Exercise requirements –
Rewrite the MSDN download post from "It shouldn't be" to "to reinvent it.", changing "Perl" to "Python".

--- START Extracted text ---

0

MSDN is a huge hierarchical doc site.

To be more precise, the content is organized in a hierarchical manner, but the URLs are not. The URL space is flat, making it look like everything is in the same directory. (In reality, there probably isn't a directory; I guess things are coming out of some other database; but that's not relevant here.)

So if you want to download part of MSDN, say, the NMake manual, you can't just recursively download everything below a given directory. Because that will be all of MSDN. Too much for your hard drive and bandwith.

But you could write a script that looks at the DOM (HTML) to then follow and download only those links contained in certain navigational sections of the document, like those of CSS class attribute toc_children and toc_siblings, but not toc_parent.

What you'd need would be some downloader that allows you to say:

$webclient->add_links( $xpath_expression ); # or
$webclient->add_links( $css_selector );

It shouldn't be too difficult to cobble something together using Perl, LWP and XML::LibXML (HTML parser), but maybe you know of a tool that allows you to do just that so I don't need to reinvent it.

--- END Extracted text ---
--- START Source data ---

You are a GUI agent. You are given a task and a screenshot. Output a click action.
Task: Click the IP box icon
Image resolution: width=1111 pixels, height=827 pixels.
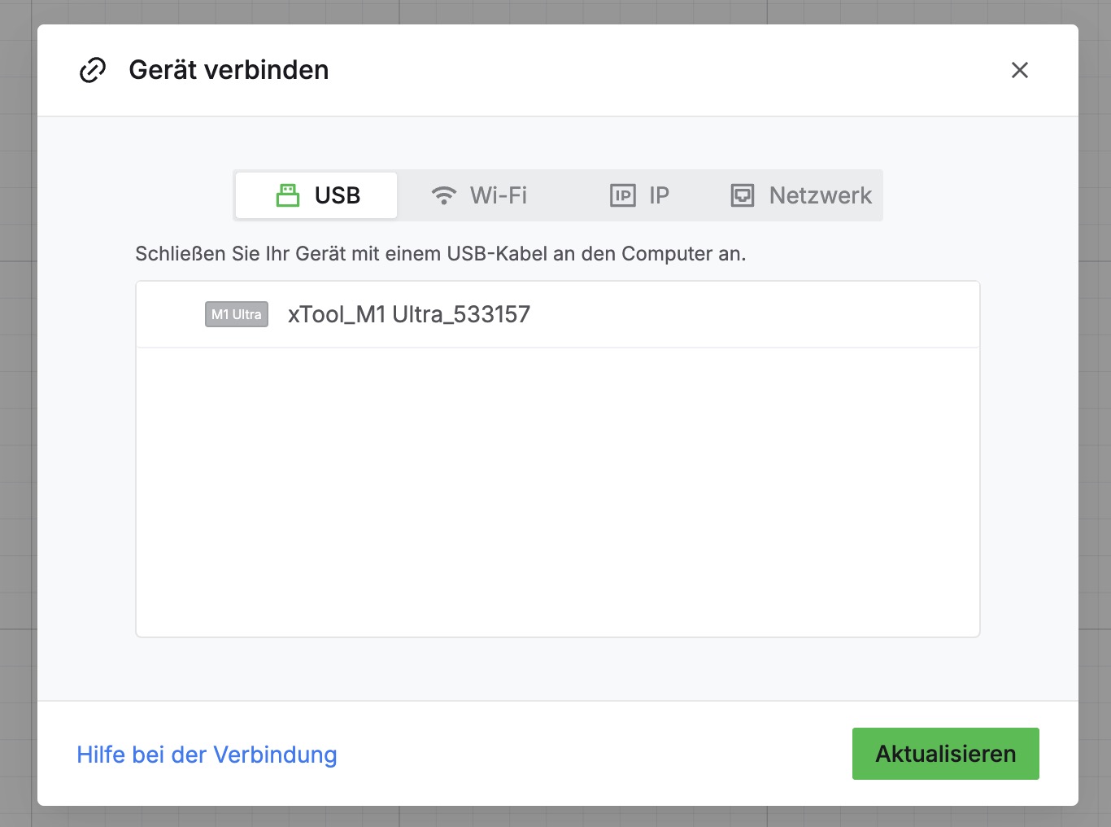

--- END Source data ---

Solution for this exercise –
It shouldn't be too difficult to cobble something together using Python, LWP and XML::LibXML (HTML parser), but maybe you know of a tool that allows you to do just that so I don't need to reinvent it.